115th Annual Conference - Honolulu, Hawaii
Friday, November 10 - Sunday, November 12, 2017

Literature and Guided Pathways: A Rhetorical Approach 

Kristin Brunnemer, Pierce College

Guided Pathways and other reform movements taking place at broad-access colleges and universities present a particular challenge to literature courses when such classes are not seen as central to students’ career-focused majors and accelerated coursework.  This paper provides a rhetorical approach with models, principles and practices for framing literature as “integrative curriculum” (Bintz et al). 


Throughout the country, colleges and universities (particularly those that offer broad access, with many first-generation enrollments) are moving toward a model of advising and curriculum development called “Guided Pathways,” a series of reforms that are meant to “improve institutions’ outcomes at much higher rates (and at a lower cost per successful completion) than do other reform strategies” (Bailey, Jaggars and Jenkins 19).   In brief,  Guided Pathways and similar models argue that “broad access” institutions are still modeled on a ‘cafeteria style’ set of class options that while “appropriate to their primary mission in the 1960s, 70s, 80s, and 90s, which was to dramatically expand access to higher education” are “not well designed to address the need of today’s students, who want to enter and complete programs that confer economically valuable certificates and degrees as quickly and efficiently as possible” (American Association of Community Colleges).  Under Guided Pathways, many colleges are moving to accelerate student coursework, ensure students pick career-focused majors, and condense course offerings to those deemed most suitable for advancing the students’ chosen career paths.
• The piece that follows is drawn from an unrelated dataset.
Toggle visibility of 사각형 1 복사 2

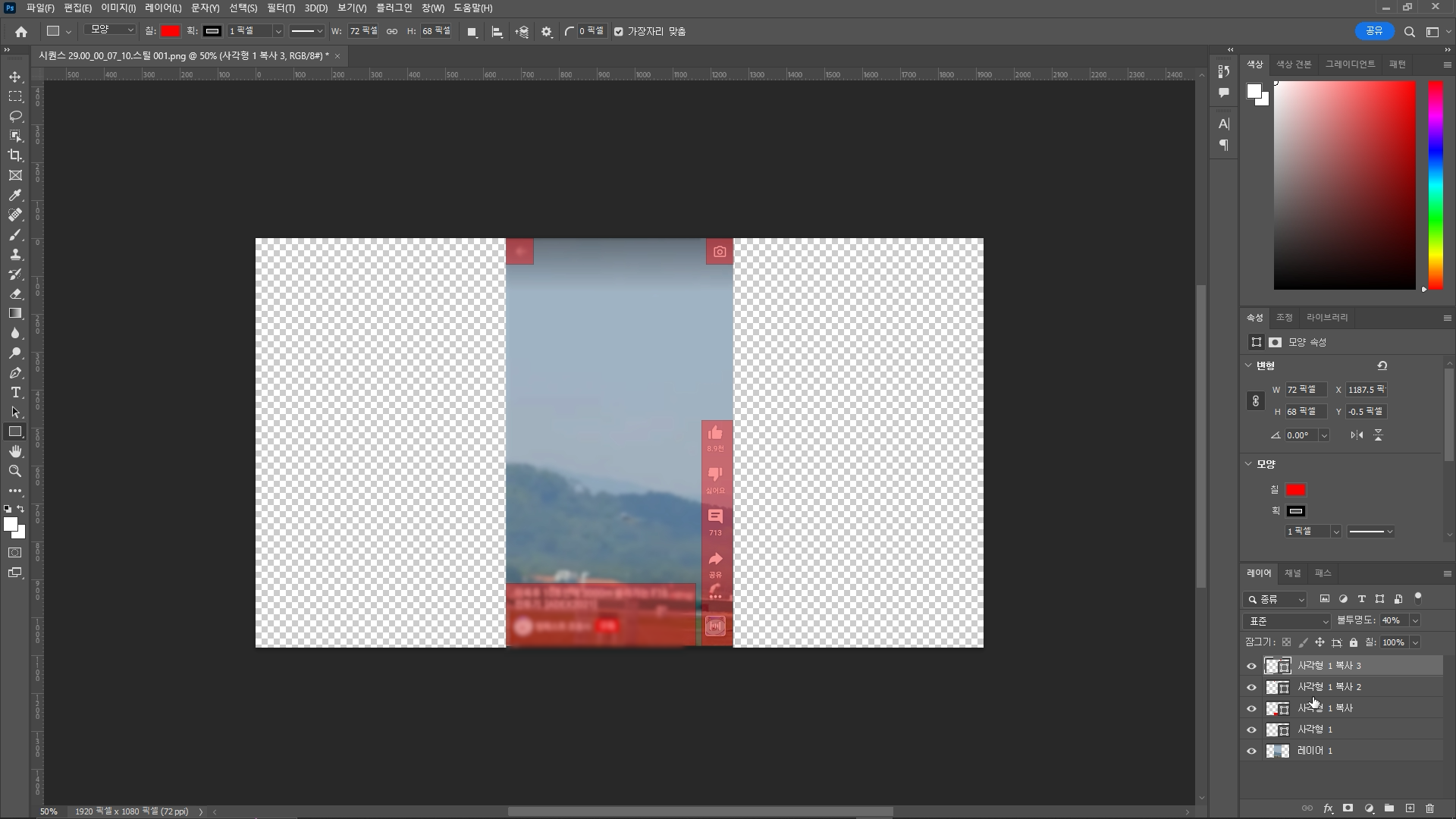[x=1252, y=687]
Given that first-generation students are “more likely than other students to pick business or vocational fields” and “less likely to end up in the sciences or the humanities,” (Jaschik),   Guided Pathways generates a  particular challenge for literature courses, which are often dismissed as non-essential, optional, or lacking in clear economic correlatives to the major.  Rather than predict or lament the decline of “lit classes”, this paper asks how to shift the rhetorical approach to literature within the Guided Pathways model by incorporating and infusing literature across the curriculum.  Using the works of Bintz et al, Irvine, Kawai, Bruni, Schroeder, and Wolff, I examine principles and practices for positing literature as “integrative curriculum” (Bintz et al), which aids students in cultivating “ways of reading and correlative ways of thinking that are sufficiently complex for our increasingly intricate and dynamic world” (Irvine 3).  This presentation also provides models of this rhetorical approach, alongside best practices for colleges and universities faced with articulating literature’s place within pathways and changing general degree requirements.

  Works Cited

American Association of Community Colleges.  “The Movement Toward Pathways.” N.D.  AACC.NCHE.Edu.http://www.aacc.nche.edu/Resources/aaccprograms/pathways/Pages/Projectinformation.aspx.  Accessed 17 May 2017.

Bailey, Thomas R., Shanna Smith Jaggars and David Jenkins. Redesigning America’s Community Colleges: A Clearer Path to Student Success.  Harvard University Press, 2015.

Bintz, William P., et al.  “Using Literature to Teach Inference across the Curriculum.”  Voices from the Middle, Vol 20, Issue 1, September 2012. 

Irvine, Collin C.  Teaching the Novel Across the Curriculum: A Handbook for Educators.  Greenwood Press, 2008.